After Things that Never Happened

by Danielle Rose

Consider Françoise Sagan. Her 1955 novel, Un certain sourire, imagines an older, married man who always drives his automobile too fast. This is not an encompassing character evaluation, however it serves the distinct purpose of setting a clear mark for measurement. From here we can understand two things easily like a surveyor measuring lines: 1) The man is older and married; 2) His fast driving scares me, because I am a stand-in for the novel’s protagonist, Dominique, who is described as a bored twenty-year-old law student. One could also add another point: 3) I am not a bored twenty-year-old law student attending the Sorbonne in the mid-50s but this point can sometimes become debatable because I am always sitting in the back of a fast-moving car.

While Dominique worries in the back seat, I consider how she and this fast-driving man are about to begin fucking. His wife is innocently unaware. In fact, she looks back at Dominique from the passenger seat as the car tears forward, each face reflected in the other. They both share the same fear, which is conspiratorial because shared terror creates an emotional bond.

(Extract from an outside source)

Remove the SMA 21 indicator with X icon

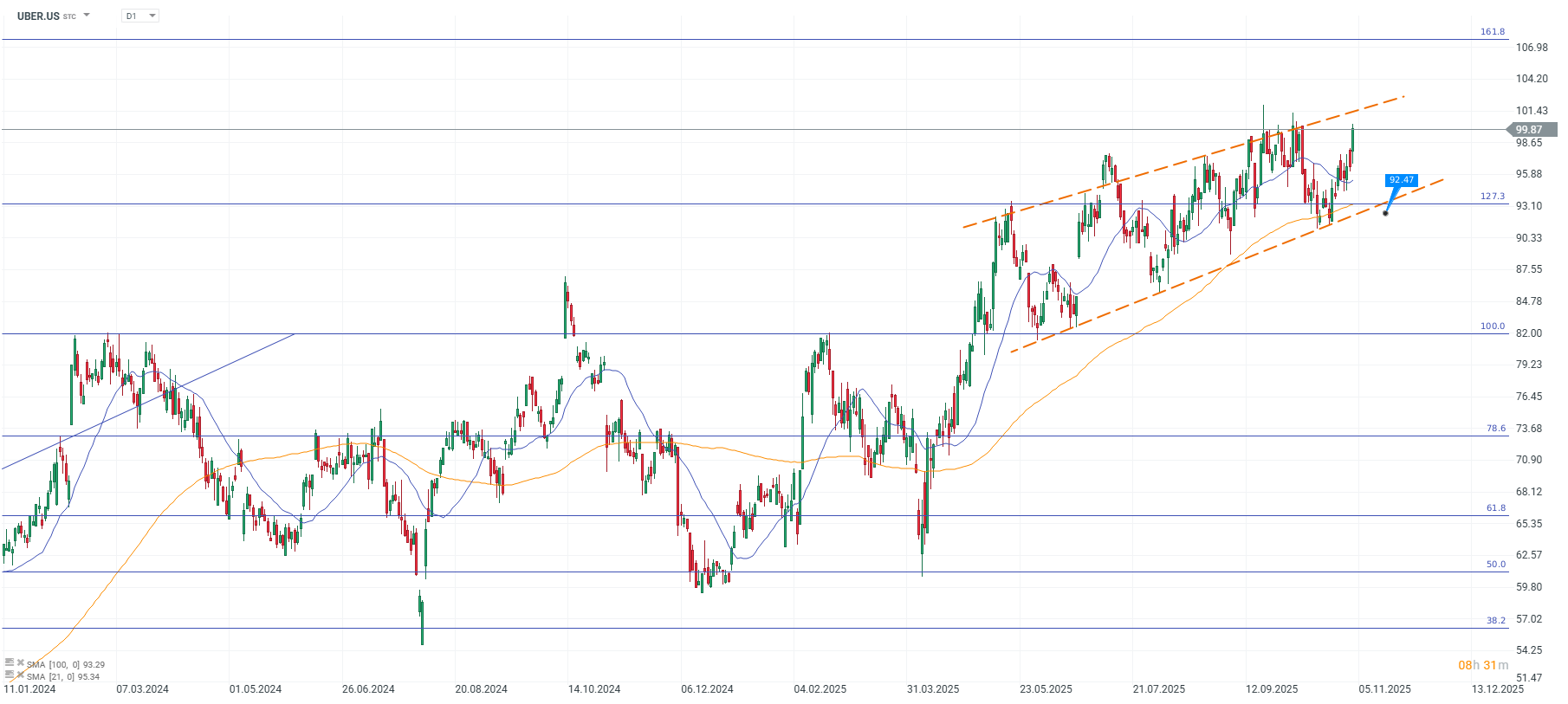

We rarely ask what was lost in this formulation; what was discarded like a stack of outdated ideas which was once a self.  

Which is why we could say that lost is merely the state arising into found; that what is not is also what is found. Even the stars eventually become nothingness. They become not-stars and then they become everything new. This is the way we transform ourselves like a chrysalis; the roadway paved between missing and gone. What has Dominique lost? A certain quantity of what is called innocence, which is in no way to be confused with pieces of what was once a self.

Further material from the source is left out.